* Begin DATA TO PROCESS *

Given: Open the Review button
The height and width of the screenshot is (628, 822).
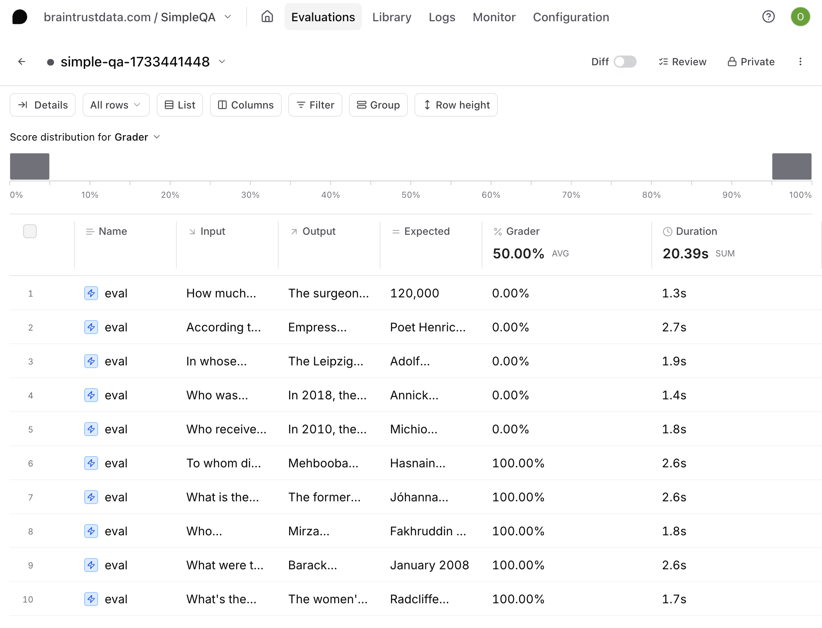Looking at the screenshot, I should pyautogui.click(x=682, y=62).
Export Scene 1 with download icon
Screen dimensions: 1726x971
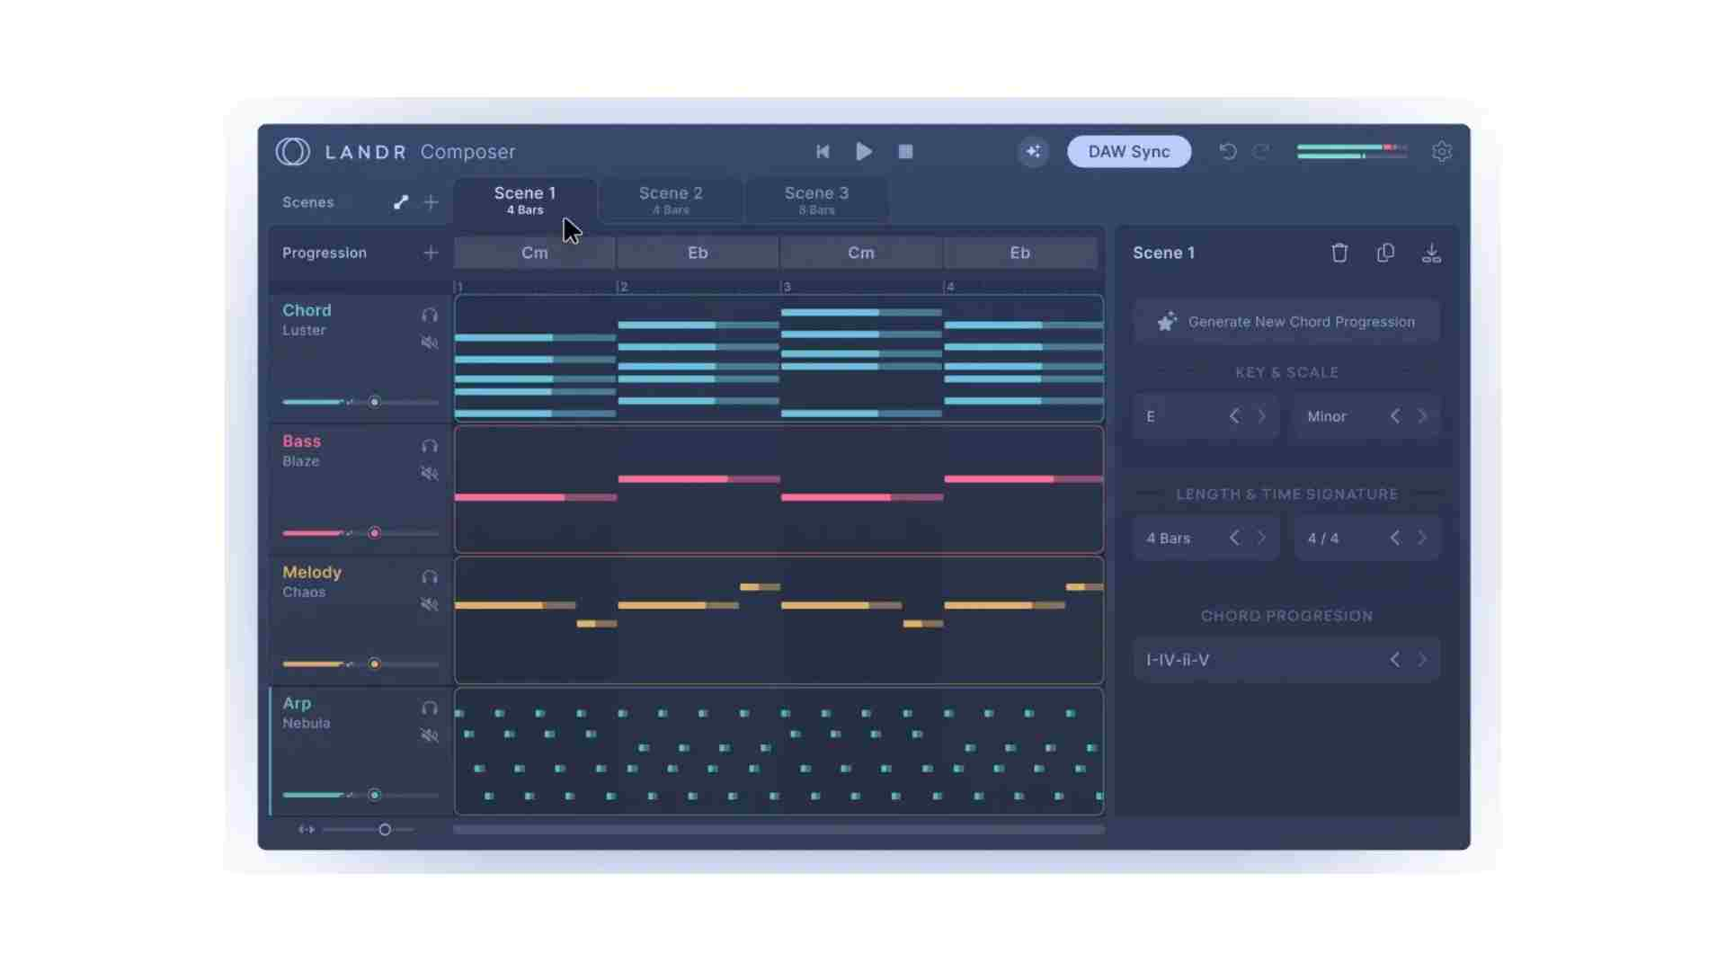tap(1431, 254)
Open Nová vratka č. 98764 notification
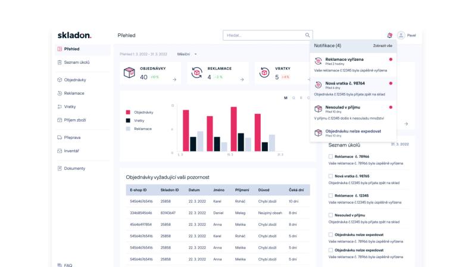 (x=353, y=88)
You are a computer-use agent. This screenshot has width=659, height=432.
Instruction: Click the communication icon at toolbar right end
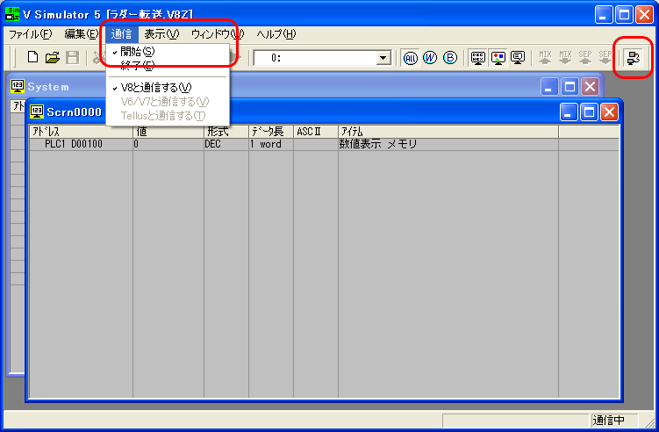click(632, 57)
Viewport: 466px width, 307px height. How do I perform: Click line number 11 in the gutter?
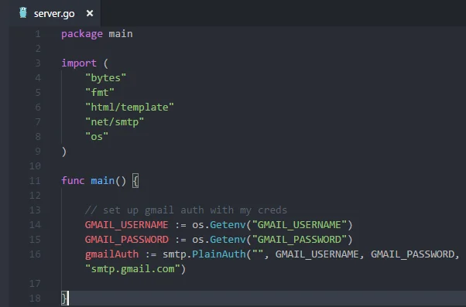pyautogui.click(x=35, y=180)
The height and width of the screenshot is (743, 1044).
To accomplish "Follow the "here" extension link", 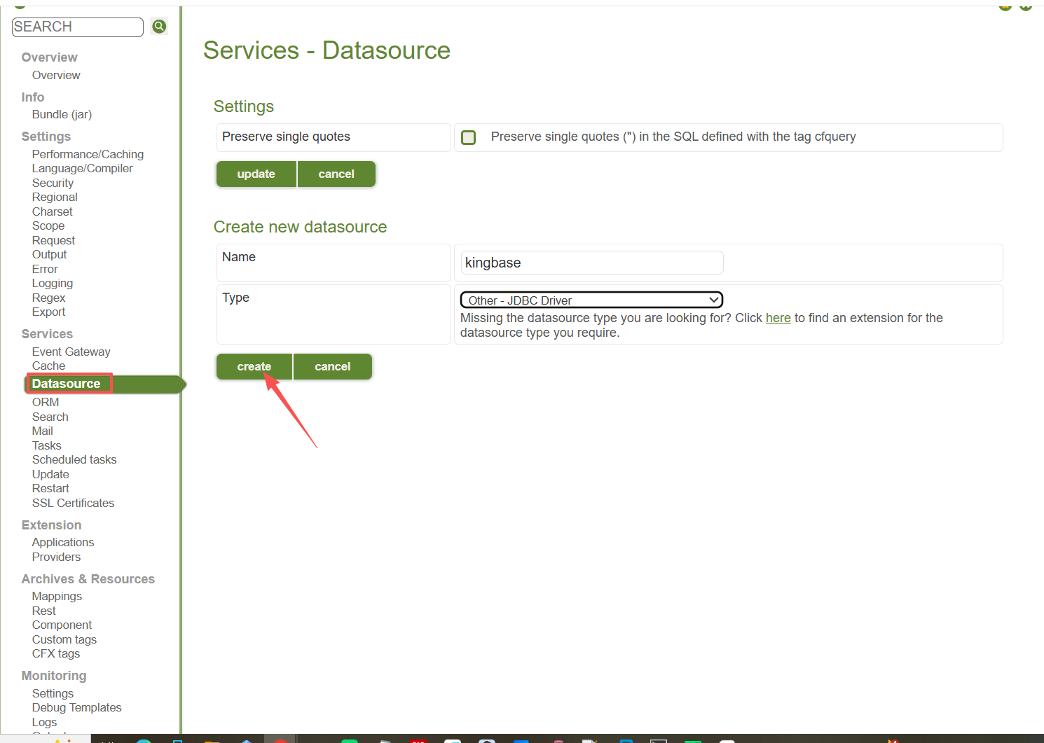I will [778, 318].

* End DATA TO PROCESS *

EXERCISE AIM.
Locate every line above that contains the word "height", and copy each of those lines out in full.

PROBLEM SOLUTION.
The height and width of the screenshot is (628, 822).
You are a computer-use agent. This screenshot has width=659, height=432.
Viewport: 466px width, 307px height. How do I perform: Click line number 11 in the gutter?
The height and width of the screenshot is (743, 1044).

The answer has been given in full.